Economists are also in agreement that protectionism is the wrong policy prescription to address global trade surpluses and deficits. Such imbalances are a reflection of discrepancies between national savings and investment. If deficit countries, such as the US, are unhappy with their predicament, they need to produce more and spend less. They can also urge surplus countries to spend more. Using protectionist measures to address global imbalances is akin to leaching a patient suffering from high blood pressure: a mis-diagnosis, archaic, ineffective, and, in extremis, potentially fatal.
For similar reasons, economists have generally concluded that restrictions on immigration are a poor way to address legitimate concerns about stagnating living standards, employment insecurity or skewed income distribution. Most studies conclude that technological change, for example, is a bigger threat to traditional forms of employment than globalization.

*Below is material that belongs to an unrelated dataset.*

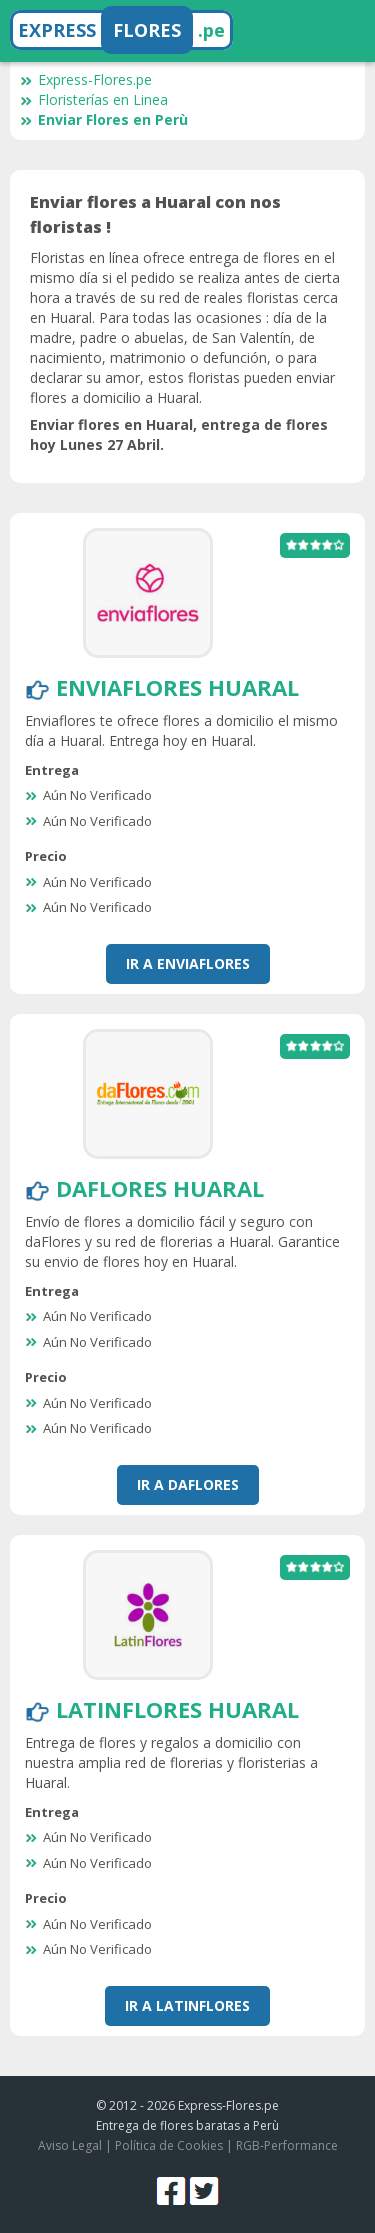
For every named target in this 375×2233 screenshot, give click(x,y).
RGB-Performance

Still, economics has advanced in its thinking from the days of Smith or Ricardo. New ways of thinking about firm concentration or economic geography have deepened our understanding about how, where and why trade takes place in ways classical economics never envisioned. Some of this work has even been used to support modern versions of the infant industry argument, but most economists express doubts about its prescriptive value, for many of the same reasons noted above.
Turning to national security, this, too, is an old saw in the political economy of trade. The US imposed quotas, to little avail, on Japan in the 1930s to halt its expansionist policies. Mercantilism nearly always embeds nationalism, not merely national security. Protecting industries in the name of the flag is prone to abuse by firms masquerading the national interest for self-interest. Yet in some cases, such as nuclear non-proliferation, restrictions on exports are justifiable. In the modern era, it may also be wise to consider whether importing certain technologies might expose citizens, industries or the country as whole to ‘trojan-horse’ forms of espionage, unlawful data transfer or malware. If countries can restrict individuals’ movements to address pandemics, the same probably applies to the need to halt the spread of man-made viruses.
What about carbon border taxes or other duties, subsidies or restrictions aimed at achieving broader societal goals? Conceptually and in international law, these measures are permissible, provided they are non-discriminatory and in accord with the rules of the World Trade Organization (WTO). For instance, a country may prohibit foreign investment to develop protected green spaces, provided the same restriction applies to domestic investors. The EU is among the leaders in considering a carbon border tax. Legal trade experts and economists, however, are still searching for ways to ensure it can be implemented in WTO-compliant fashion. Meanwhile, the Trump Administration, hardly a champion of the multi-lateral trading system and its rules, has grumbled about the EU’s intentions, potentially setting up another trade dispute should Europe decide to tax the excessive carbon content of imports.
Returning to Yellowstone, protectionism in economics – unlike for national parks – is almost always a guaranteed path to damaging one’s own environment. Most restrictions on cross-border trade, capital and labor movements are both bad economics and bad policy. They are likely to be seriously damaging and should be resisted.